CapabilitySupported Models
Image analysisAll models
Video analysisGemini models only

Request Parameters

model
string
required
The name of the model to use. For example: gpt-5.4, claude-opus-4-7, or gemini-3.1-pro-preview.
messages
array
required
An array of chat message objects forming the conversation history. Each object must include a role and content field.
messages[].role
string
required
The role of the message author. Accepted values: system, user, or assistant.
messages[].content
string | array
required
The content of the message. Pass a plain text string for standard text input, or an OpenAI-compatible multimodal array for image or video analysis.
temperature
number
Controls the randomness of the model’s output. Values range from 0 to 2. Lower values produce more focused, deterministic responses; higher values produce more varied output. We recommend adjusting either temperature or top_p, but not both simultaneously.
top_p
number
Nucleus sampling parameter. The model considers only the tokens comprising the top top_p probability mass. We recommend adjusting either top_p or temperature, but not both simultaneously.
stream
boolean
When set to true, the response is returned as a stream of Server-Sent Events (SSE). The stream ends with a final data: [DONE] message.
max_completion_tokens
integer
The maximum number of tokens the model may generate in its response.
stop
string | array
One or more sequences at which the model will stop generating further tokens. Pass a single string or an array of up to four strings.

Response Fields

id
string
A unique identifier for the request.
object
string
The type of the returned object. Always chat.completion for non-streaming responses.
created
integer
The Unix timestamp (in seconds) of when the response was created.
model
string
The name of the model that was used to generate the response.
choices[].message.role
string
The role of the generated message. Always assistant.
choices[].message.content
string
The text content generated by the model.
choices[].finish_reason
string
The reason the model stopped generating tokens.

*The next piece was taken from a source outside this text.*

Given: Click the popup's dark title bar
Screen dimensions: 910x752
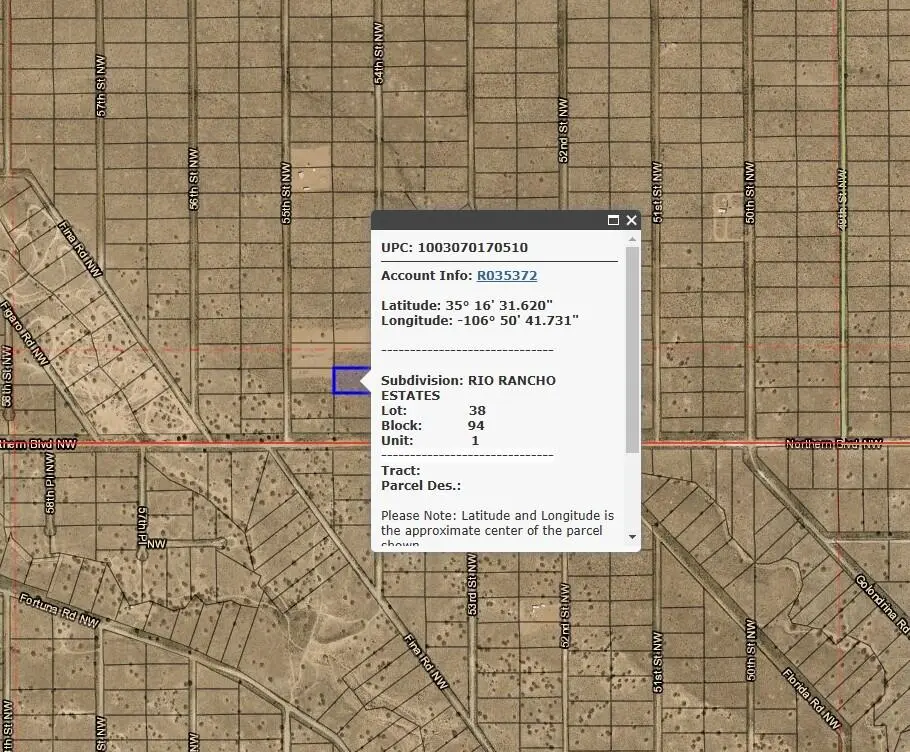Looking at the screenshot, I should 490,220.
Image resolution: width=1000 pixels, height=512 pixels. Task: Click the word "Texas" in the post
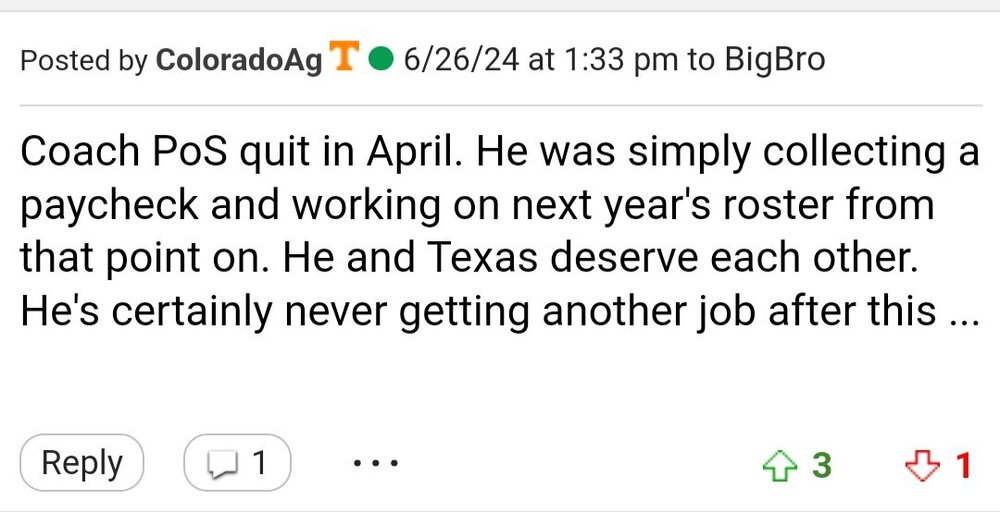click(480, 259)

Common values include stop (natural end) and length (token limit reached).
usage.prompt_tokens
integer
The number of tokens in the input messages.
usage.completion_tokens
integer
The number of tokens in the generated response.
usage.total_tokens
integer
The total number of tokens used in the request (prompt + completion).

Code Examples

curl -X POST http://apillm.globalaiopc.com/gw_llm_power/v1/chat/completions \
  -H "Authorization: Bearer YOUR_API_KEY" \
  -H "Content-Type: application/json" \
  -d '{
    "model": "gpt-5.4",
    "messages": [
      {"role": "system", "content": "You are a helpful assistant."},
      {"role": "user", "content": "What is artificial intelligence?"}
    ],
    "temperature": 0.7
  }'

Example Response

{
  "id": "chatcmpl-abc123",
  "object": "chat.completion",
  "created": 1761635478,
  "model": "gpt-5.4",
  "choices": [
    {
      "index": 0,
      "message": {
        "role": "assistant",
        "content": "Artificial intelligence (AI) is the simulation of human intelligence processes by computer systems, including learning, reasoning, and self-correction."
      },
      "finish_reason": "stop"
    }
  ],
  "usage": {
    "prompt_tokens": 20,
    "completion_tokens": 34,
    "total_tokens": 54
  }
}
To receive a streaming response, set "stream": true in your request body. The API will return a series of Server-Sent Events (SSE), each containing a partial response delta. The stream terminates with a final data: [DONE] message.